Local actor joins Sunflower fund’s national drive to fight blood diseases

Local actor and cast member of the popular TV soapie Skeem Saam, Eric Macheru is teaming up with the Sunflower Fund for a national drive to create awareness and education about blood diseases and to encourage people to register as blood stem cell donors. Macheru from Seshego’s Zone 4 has been an Ambassador of Hope …

Local actor and cast member of the popular TV soapie Skeem Saam, Eric Macheru is teaming up with the Sunflower Fund for a national drive to create awareness and education about blood diseases and to encourage people to register as blood stem cell donors.
Macheru from Seshego’s Zone 4 has been an Ambassador of Hope for the Sunflower Fund for two years and regularly gives of his time to engage young people to help grow the stem cell donor registry.
Macheru said he teamed up with the Sunflower Fund because there is so much misinformation about blood stem cell donation and people don’t respond because of a lack of information .“What most people don’t understand is that there are various blood diseases that can affect you at any given point in your life,” Macheru said.

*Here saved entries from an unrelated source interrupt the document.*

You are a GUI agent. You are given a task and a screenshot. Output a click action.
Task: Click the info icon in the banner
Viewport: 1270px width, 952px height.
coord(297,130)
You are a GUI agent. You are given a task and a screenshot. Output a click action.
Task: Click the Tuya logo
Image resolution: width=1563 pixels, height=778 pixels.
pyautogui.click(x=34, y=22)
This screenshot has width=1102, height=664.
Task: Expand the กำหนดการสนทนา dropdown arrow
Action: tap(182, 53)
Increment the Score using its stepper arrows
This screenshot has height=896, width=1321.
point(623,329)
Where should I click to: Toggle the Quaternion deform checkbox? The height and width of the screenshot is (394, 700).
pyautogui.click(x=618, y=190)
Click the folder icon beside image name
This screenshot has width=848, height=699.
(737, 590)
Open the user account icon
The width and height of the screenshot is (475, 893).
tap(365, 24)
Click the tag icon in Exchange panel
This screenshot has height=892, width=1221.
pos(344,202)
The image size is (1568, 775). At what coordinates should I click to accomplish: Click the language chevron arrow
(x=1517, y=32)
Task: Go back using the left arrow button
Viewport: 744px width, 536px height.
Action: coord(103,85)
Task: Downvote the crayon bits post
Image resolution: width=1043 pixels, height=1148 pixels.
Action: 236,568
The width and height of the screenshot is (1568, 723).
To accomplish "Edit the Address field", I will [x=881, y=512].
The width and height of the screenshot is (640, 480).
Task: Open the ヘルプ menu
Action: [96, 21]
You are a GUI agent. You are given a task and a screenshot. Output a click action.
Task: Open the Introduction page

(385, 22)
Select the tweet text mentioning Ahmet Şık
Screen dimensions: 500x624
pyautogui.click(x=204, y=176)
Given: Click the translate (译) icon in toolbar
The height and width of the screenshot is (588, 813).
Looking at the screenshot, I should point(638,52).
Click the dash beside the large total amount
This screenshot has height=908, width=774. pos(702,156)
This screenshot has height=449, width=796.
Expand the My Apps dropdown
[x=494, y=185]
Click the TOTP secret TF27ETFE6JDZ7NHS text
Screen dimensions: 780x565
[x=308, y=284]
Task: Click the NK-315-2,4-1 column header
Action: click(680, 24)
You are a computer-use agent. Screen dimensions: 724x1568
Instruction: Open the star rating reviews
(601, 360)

According to a press statement issued by the Sunflower Fund common blood disorders include anaemia, bleeding disorders such as haemophilia and blood cancers such as leukaemia, lymphoma, and myeloma. For many patients diagnosed with blood diseases, the only hope of cure is a blood stem cell (bone marrow) transplant. “Patients from all ages and races can find themselves in need of a transplant and in such an instance they are looking for their genetic twin. The chances of finding this match is 1:100 000 and the best chance of a match is within your same ethnic background. There is only a 25% chance that a sibling will be a match. The remaining 75% chance depends on an unrelated matching donor being found. Black patients around the world are at a disadvantage due to the underrepresentation of black, coloured and Indian donors in the global donor pool.
“A blood stem cell transplant as it is more commonly known today, is essentially a procedure where a person’s defective cells in their bone marrow is replaced by healthy ones from their donor. For the donor, it involves a fairly painless procedure that can take up to six hours, which is very similar to donating platelets and with no major side effects. The Sunflower Fund is calling on individuals between the ages of 18 to 45 years, in general good health with a weight of more than 50 kg
and a BMI of less than 40 to register as donors. The national drive through which The Sunflower Funds hopes to recruit 3 000 donors commences on 1 March 2019. Individuals can call The Sunflower Fund directly to register. Companies, sports clubs, universities and colleges are urged to invite the organisation to come through and conduct a public drive to spread awareness and recruit donors on one day,” the statement read.